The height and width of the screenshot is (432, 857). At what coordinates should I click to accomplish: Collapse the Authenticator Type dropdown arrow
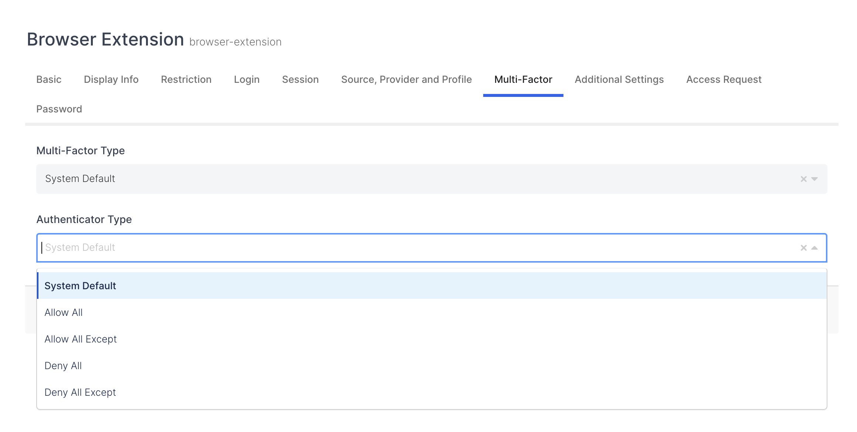(x=814, y=248)
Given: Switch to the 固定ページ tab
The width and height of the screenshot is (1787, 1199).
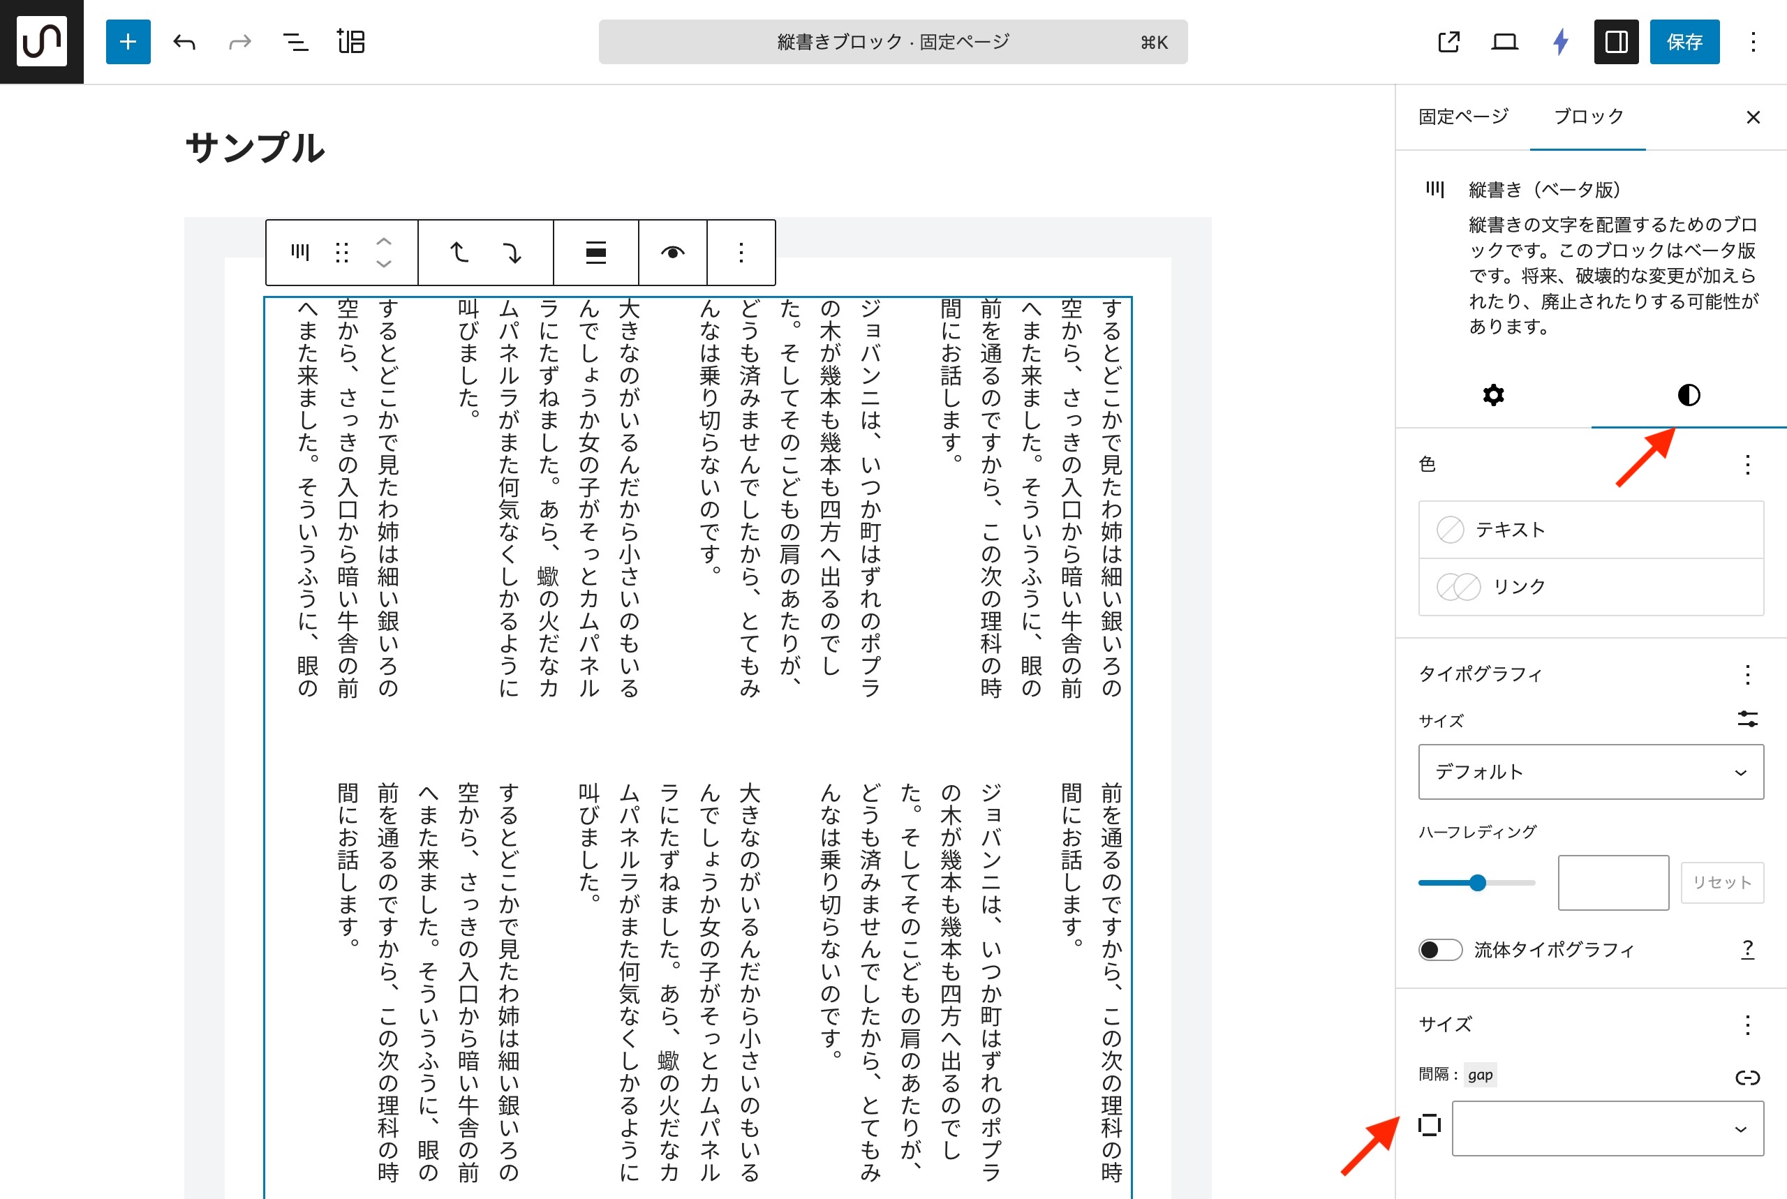Looking at the screenshot, I should (x=1463, y=117).
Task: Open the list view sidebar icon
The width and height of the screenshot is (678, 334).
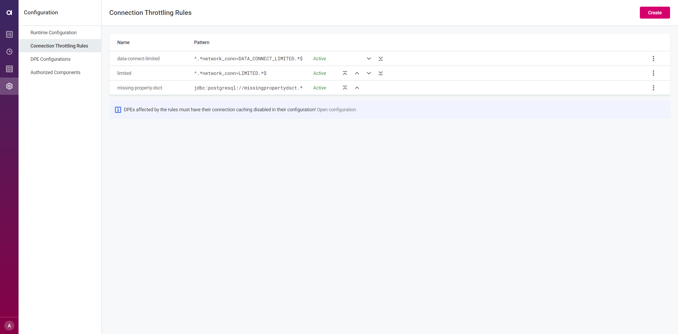Action: 9,35
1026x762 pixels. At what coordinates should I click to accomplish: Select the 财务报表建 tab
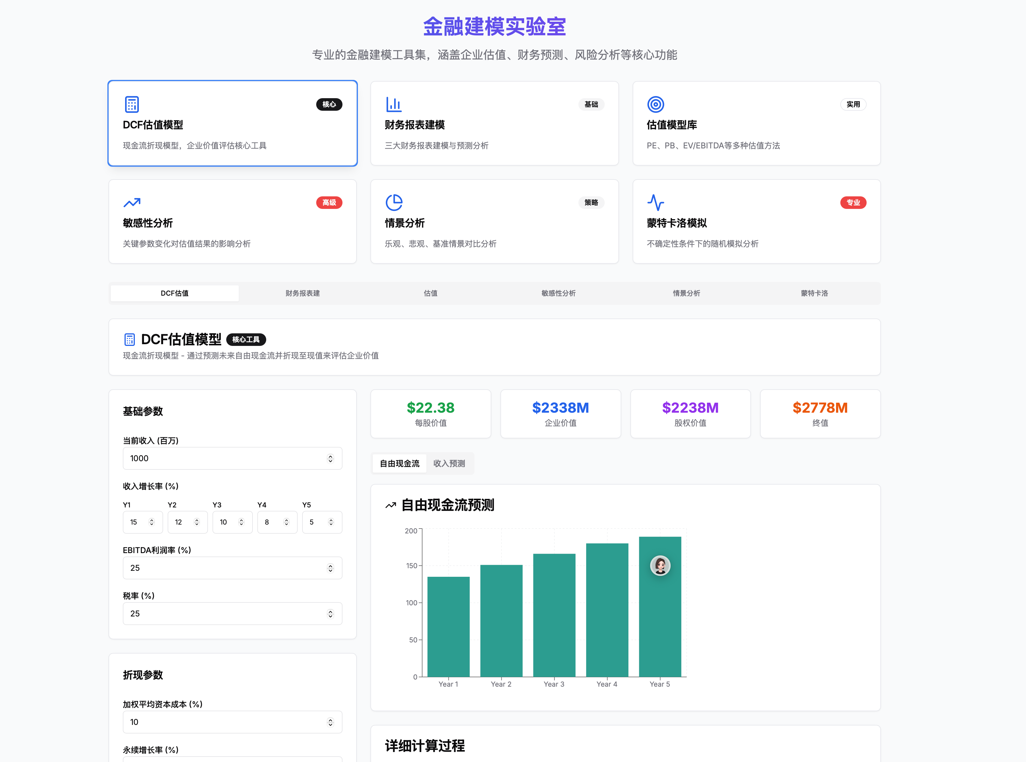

*****

--- YOUR GOAL ---
Give back every record exactly. Omit the pictures.

--- WRITTEN ANSWER ---
The height and width of the screenshot is (432, 857). At what coordinates should I click to accomplish: Collapse the Authenticator Type dropdown arrow
(x=814, y=248)
Given: Switch to the 固定ページ tab
The width and height of the screenshot is (1787, 1199).
Looking at the screenshot, I should (x=1463, y=117).
Task: Open the list view sidebar icon
The width and height of the screenshot is (678, 334).
Action: 9,35
1026x762 pixels. At what coordinates should I click to accomplish: Select the 财务报表建 tab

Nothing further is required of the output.